I DON''T LIKE the rain when I started out in college. Baguio has a very unforgiving weather when May to August months hit. Everybody looks pale like the vampires in Twilight. After class, people would hurriedly make a beeline for their next class in the next neighboring buildings and they grunt unhappily knowing they'd walk over wet, slippery steps,bridges and stairs that weren't architecturally-designed to cover their paths. When it rains, it pierces you like needles and you get so numb that shivering through the cold wishes everybody to go back and crawl to bed covered with their favorite quilts.
But in Manila, rain can be soothing and a welcoming relief in these hot months.I get depressed that there's no sunshine to rule my day. I used to like it when I was a kid, but now I just don't like the pitter-patter or the dampness of even a single raindrop.
I used to love fastfood with ketchup-mustard colored designs and happy mascots that come with it. But when I started working, I get stressed out if I eat a burger and fries since there's no decent meal available (and when I say decent, it has to be a square plate of chicken or pork or fish and sidings with real silver spoon,fork and knife to match)
Junkfood used to be a medium between friends hanging out after school or just munching away and craving for too much salt. But now, my sister Car buys a pack or two everyday and I cringe in disgust. No amount of smell or crunch entice me to join in.
Being temperamental had been destructive for me through the past years. But as I look back this helped me mellowed and be the person I am now. I am more optimistic and serve as a life coach to a few who had been lost in translation for the word (insert fulfilled smiley here).
There will be a lot of things I will outgrow as time goes by, I believe change only winds down when life itself stops.
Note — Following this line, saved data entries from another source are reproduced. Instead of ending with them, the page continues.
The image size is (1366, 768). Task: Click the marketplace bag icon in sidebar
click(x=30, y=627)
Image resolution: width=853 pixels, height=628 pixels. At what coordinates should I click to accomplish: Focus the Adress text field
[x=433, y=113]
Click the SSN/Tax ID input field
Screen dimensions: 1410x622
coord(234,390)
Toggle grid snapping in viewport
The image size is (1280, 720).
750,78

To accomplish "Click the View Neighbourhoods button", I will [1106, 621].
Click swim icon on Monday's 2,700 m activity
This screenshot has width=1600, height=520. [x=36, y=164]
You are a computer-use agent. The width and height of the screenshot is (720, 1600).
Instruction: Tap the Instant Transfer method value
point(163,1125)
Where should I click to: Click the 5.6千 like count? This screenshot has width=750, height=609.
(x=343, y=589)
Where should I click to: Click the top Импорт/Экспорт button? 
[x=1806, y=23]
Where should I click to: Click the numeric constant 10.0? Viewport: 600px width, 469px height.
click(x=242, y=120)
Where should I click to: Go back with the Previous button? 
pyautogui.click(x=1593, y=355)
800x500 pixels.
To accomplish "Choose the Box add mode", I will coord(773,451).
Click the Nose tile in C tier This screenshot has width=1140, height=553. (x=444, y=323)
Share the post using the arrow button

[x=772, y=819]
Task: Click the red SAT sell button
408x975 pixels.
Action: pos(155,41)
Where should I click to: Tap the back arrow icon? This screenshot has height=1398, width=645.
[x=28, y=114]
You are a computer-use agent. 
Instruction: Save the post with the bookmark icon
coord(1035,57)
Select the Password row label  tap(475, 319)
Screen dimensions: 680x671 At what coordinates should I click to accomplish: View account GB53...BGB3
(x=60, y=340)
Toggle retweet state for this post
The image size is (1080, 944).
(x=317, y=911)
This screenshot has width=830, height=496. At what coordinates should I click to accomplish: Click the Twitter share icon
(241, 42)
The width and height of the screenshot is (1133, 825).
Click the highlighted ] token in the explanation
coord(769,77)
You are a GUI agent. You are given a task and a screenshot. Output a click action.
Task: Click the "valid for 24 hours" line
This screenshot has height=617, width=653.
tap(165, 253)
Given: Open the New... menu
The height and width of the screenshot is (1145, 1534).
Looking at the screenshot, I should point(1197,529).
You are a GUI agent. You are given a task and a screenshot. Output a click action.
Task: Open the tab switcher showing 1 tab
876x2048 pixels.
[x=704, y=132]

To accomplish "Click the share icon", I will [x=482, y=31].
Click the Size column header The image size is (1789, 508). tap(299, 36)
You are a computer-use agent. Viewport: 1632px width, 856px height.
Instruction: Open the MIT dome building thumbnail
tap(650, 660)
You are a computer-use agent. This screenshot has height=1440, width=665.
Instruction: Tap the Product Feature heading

I can go through a hundred different things in one day and be one single unit the next, but the things I will never outgrow is the process of change and how I fully embrace it. My parents would be so proud to be so eloquent describing maturity spontaneously.
Thursday, February 5, 2009
half-hearted.
I HAVE THE BEST options possible. Go to Baguio, resume therapy for 3-6 months, enjoy my own computer,tweak Mama's laptop for fun, cuddle up with Theo anytime I want or stay in Manila doing what I want and get medical attention on my own. I just hate adjusting again, and did I mention hating the cold weather as well? My lip-biting moment as I think of everything I have to leave behind.
I'm just under a lot of stress and confusion that any tempting,colorful alcohol will not do. This is where a lush powder blue white-sand beach is helpful to my decision. I'm so confused. This is where I need J the most or Charles even. I value their opinions and I'm sure I'd get a whole lot of it. Today,I've never prayed so hard in my life, it's like leaving someone behind when there's no one to look back to.